Implementing short time – is it legal?

May an employee be placed on ‘short time’? The simple answer is yes, but only where an employee has consented thereto or as an alternative to avoid retrenchment.

The reason is, an employee and employer has entered into an employment contract and has agreed to certain terms and conditions, being in this instance your hours of work and the rate at which you will be remunerated for working those hours. Implementing short time contemplates a change, albeit a temporary change, a change nonetheless, to your employment contract by reducing your working hours and ultimately your rate of remuneration. Whilst a change to the terms and conditions of your employment contract is permitted, it can ONLY be done with your CONSENT, otherwise it constitutes a unilateral change to your employment contract which is unlawful.

For those employees that belong to a union, whenever you are faced with this scenario, inform your union immediately and they will assist you. However, remember that your union is your representative and cannot consent to the Short Time on your behalf unless they consulted with you (and the other members) and received a clear mandate to accept.

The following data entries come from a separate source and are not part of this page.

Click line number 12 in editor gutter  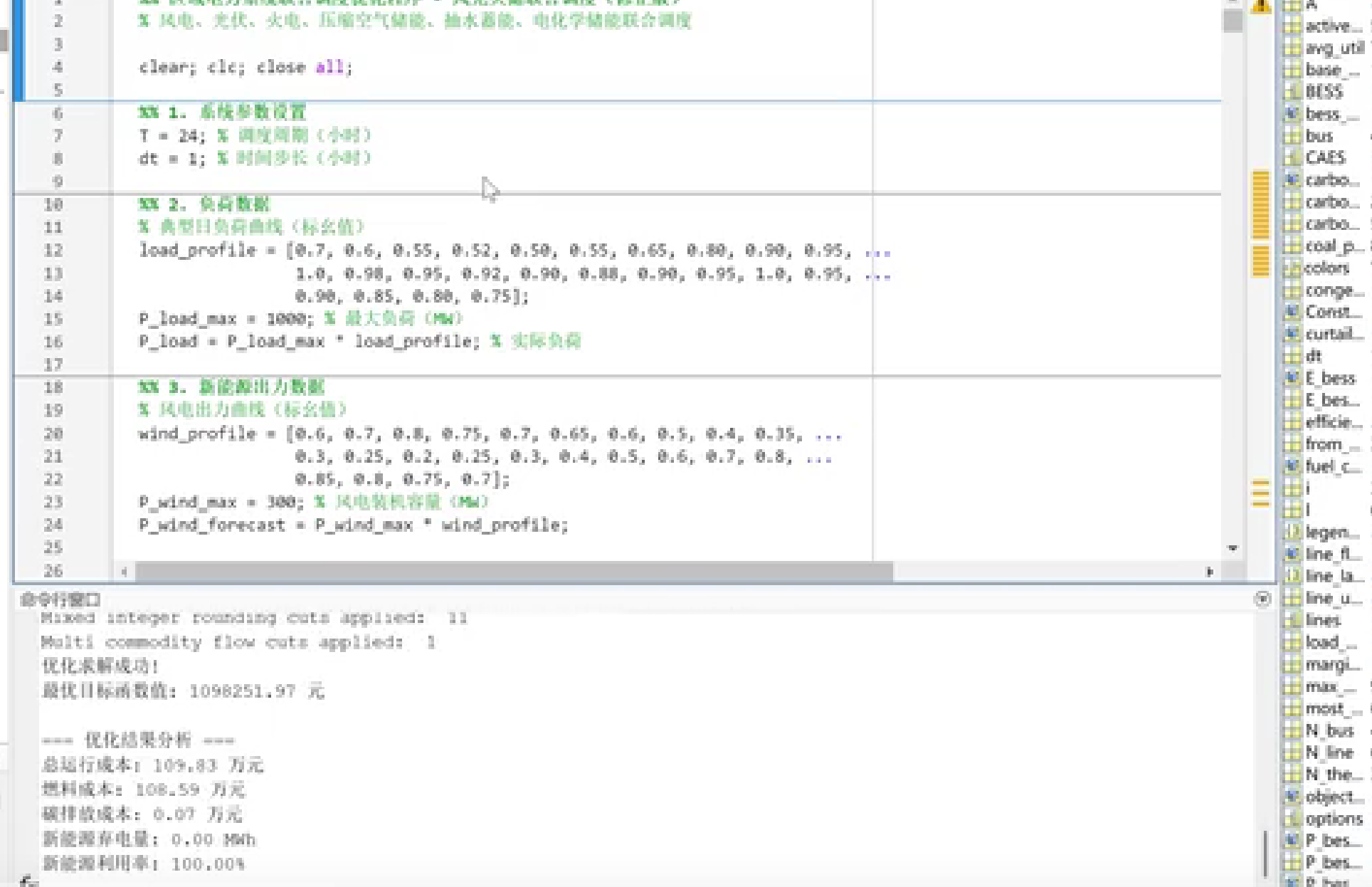(x=53, y=251)
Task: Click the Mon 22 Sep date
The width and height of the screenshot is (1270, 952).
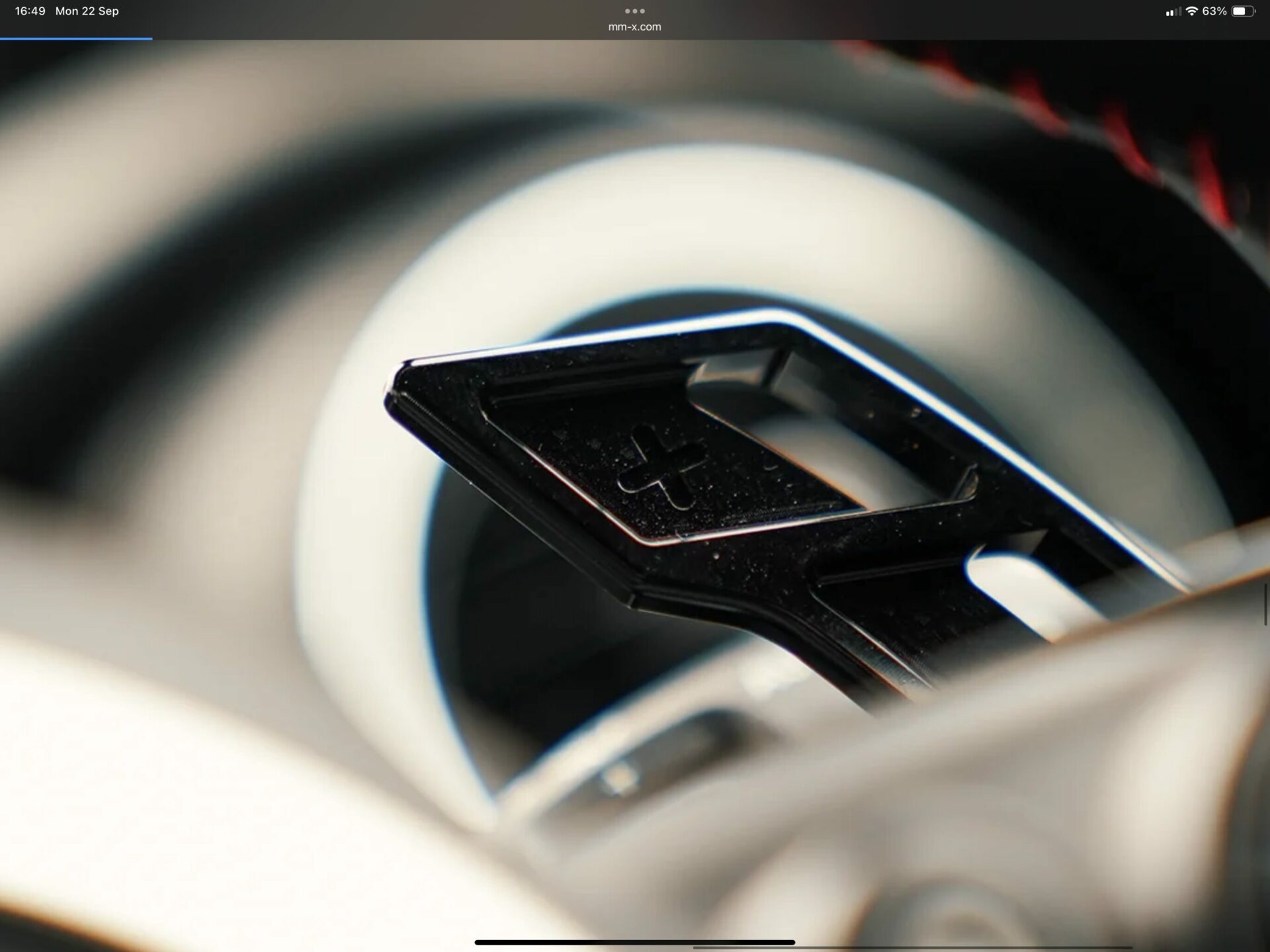Action: 87,11
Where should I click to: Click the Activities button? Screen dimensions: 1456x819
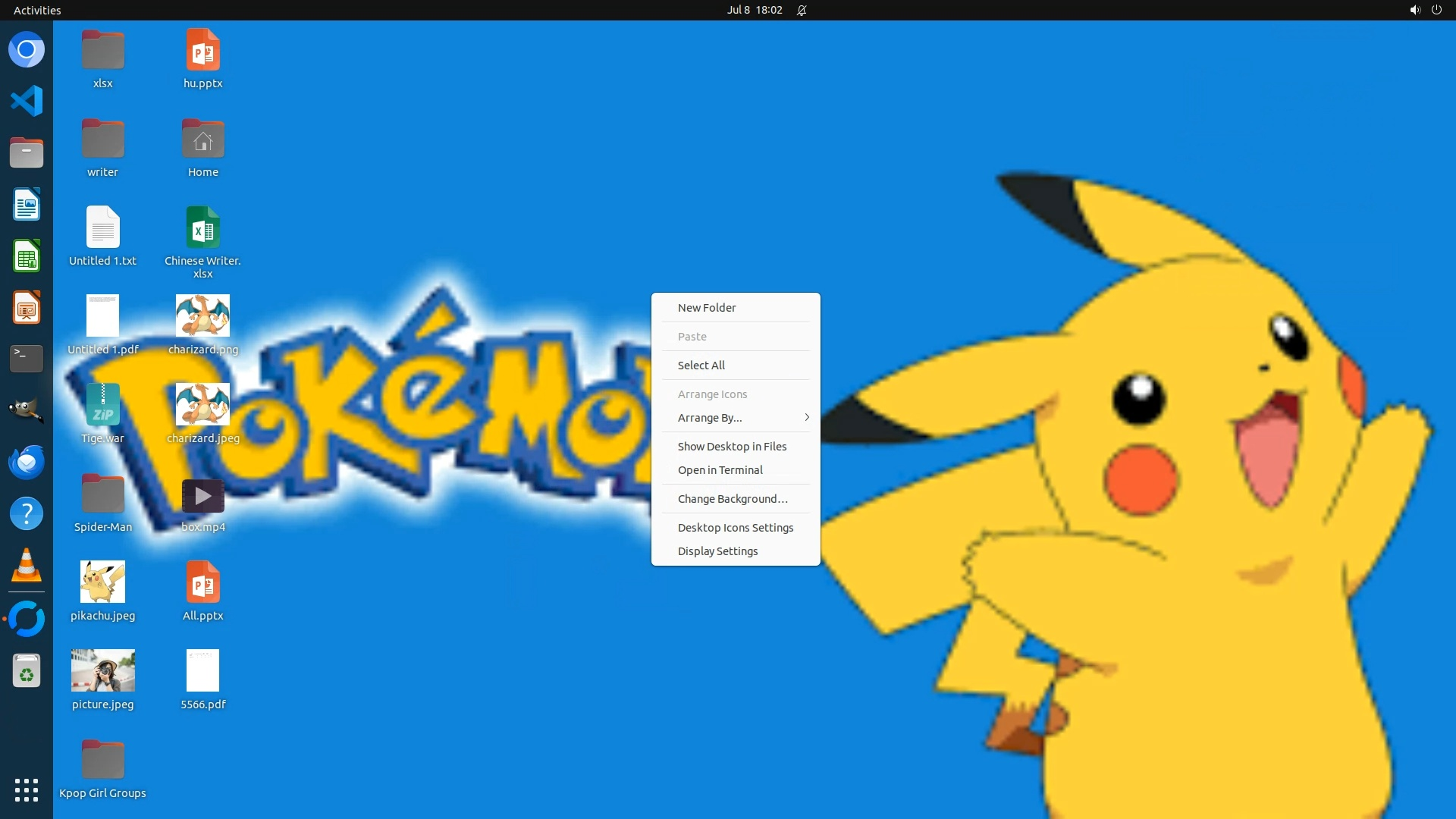(x=37, y=10)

With this being said, it is important to realize that Short Time is generally used as an alternative to retrenchments when a company is financial distressed, hoping that cutting costs will turn things around, and where employees do not agree to Short Time it is likely to cause the company to initiate retrenchment proceedings. This could lead to an employer offering you revised employment terms and conditions, should you decline, you could face retrenchment.